Berlin 2008 – scientific programme
Parts | Days | Selection | Search | Downloads | Help
BP: Fachverband Biologische Physik
BP 25: Protein Structure and Folding
BP 25.9: Talk
Thursday, February 28, 2008, 16:30–16:45, PC 203
Accurate sequence alignment statistics for different protein models — •Stefan Wolfsheimer1, Inke Herms2, Sven Rahmann3, and Alexander K Hartmann1 — 1Institut für Physik, Universität Oldenburg, Germany — 2AG Genominformatik/COMET, Technische Fakultät,Universität Bielefeld, Germany — 3Fachbereich Informatik, TU Dortmund, Germany
Searching for homologous sequences or identifying proteins are well studied fields in bioinformatics. For these purposes a large sequence database is searched with a query by sequence alignment algorithms. The Smith-Waterman algorithm is a famous representative of those. A meaningful interpretation of the score is given by a p-value, which states the probability of the score within a selected null model.

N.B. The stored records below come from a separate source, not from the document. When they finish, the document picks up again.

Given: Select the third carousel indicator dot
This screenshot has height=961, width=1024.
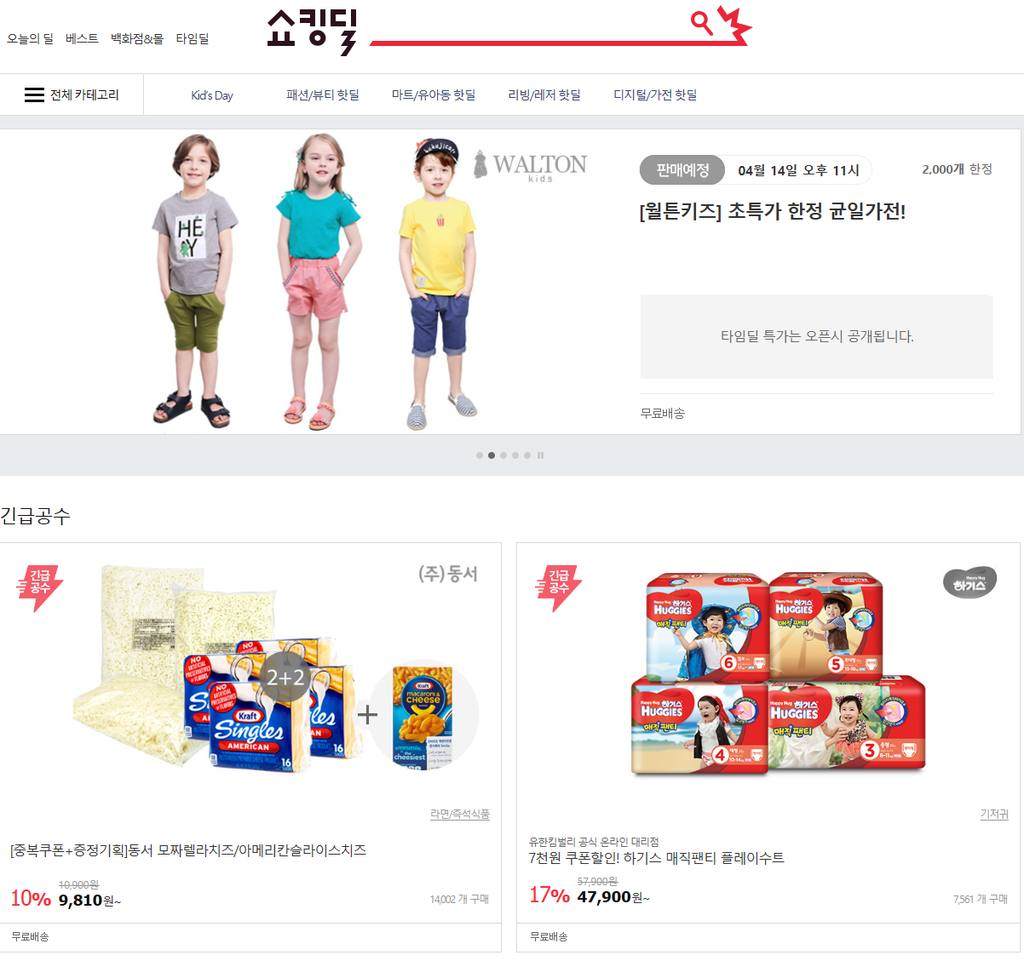Looking at the screenshot, I should coord(503,455).

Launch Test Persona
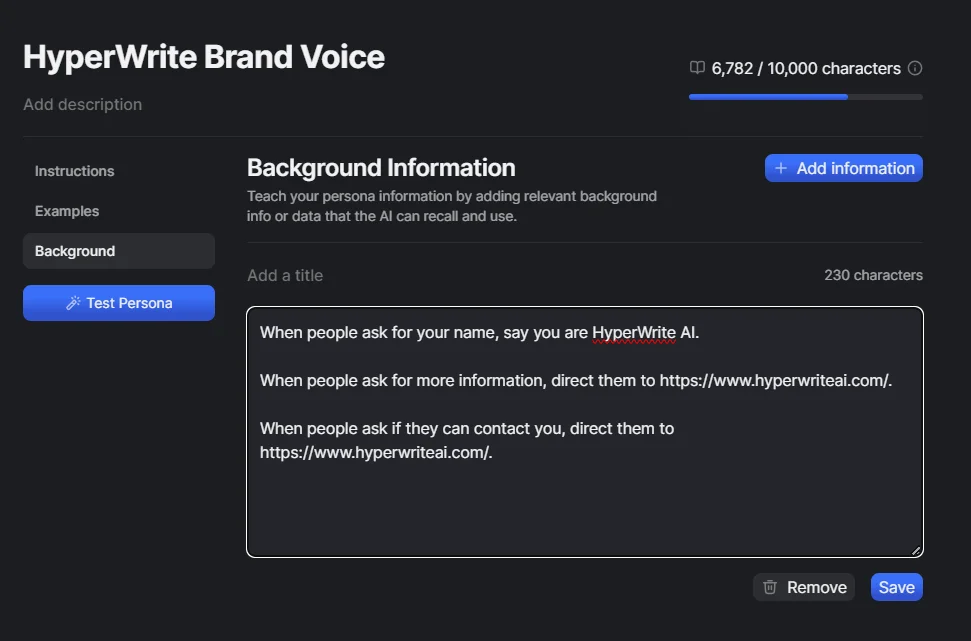tap(119, 302)
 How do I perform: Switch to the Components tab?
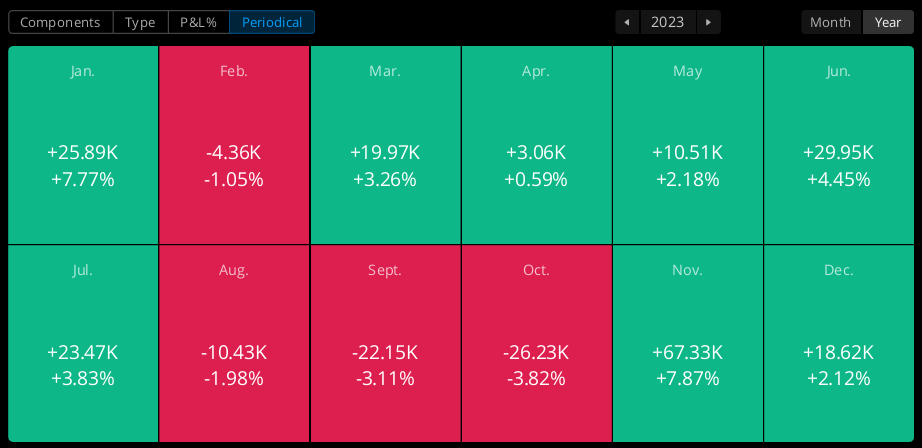pos(61,22)
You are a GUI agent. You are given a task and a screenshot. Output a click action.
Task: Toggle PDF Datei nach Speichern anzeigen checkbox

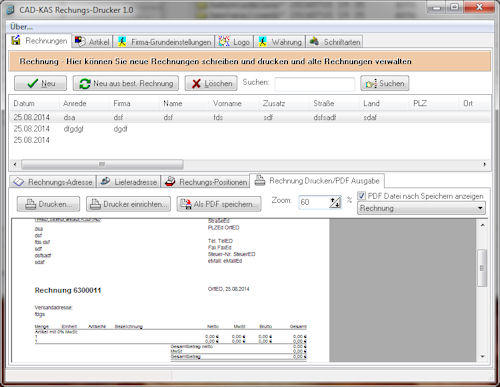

Exact results are only known for gapless alignment of infinitely long uncorrelated protein models, where the amino acids are independent and identically distributed (i.i.d.). For this case a Gumbel distribution is expected. It turned out that real proteins do not fulfill these restrictions: first they are finite and secondly the i.i.d. assumption might not be the best description. Therefore we study more complex systems which incorporate information from secondary structure annotation to obtain a more plausible null model.
By generalized ensemble Monte Carlo simulations we obtain the score distributions down to very small probabilities (p ∼ 10−100 ). We find strong deviations from the expected form in the rare-event tail. Our results indicate that p-values are overestimated in the high scoring regime, when assuming a Gumbel extrapolation.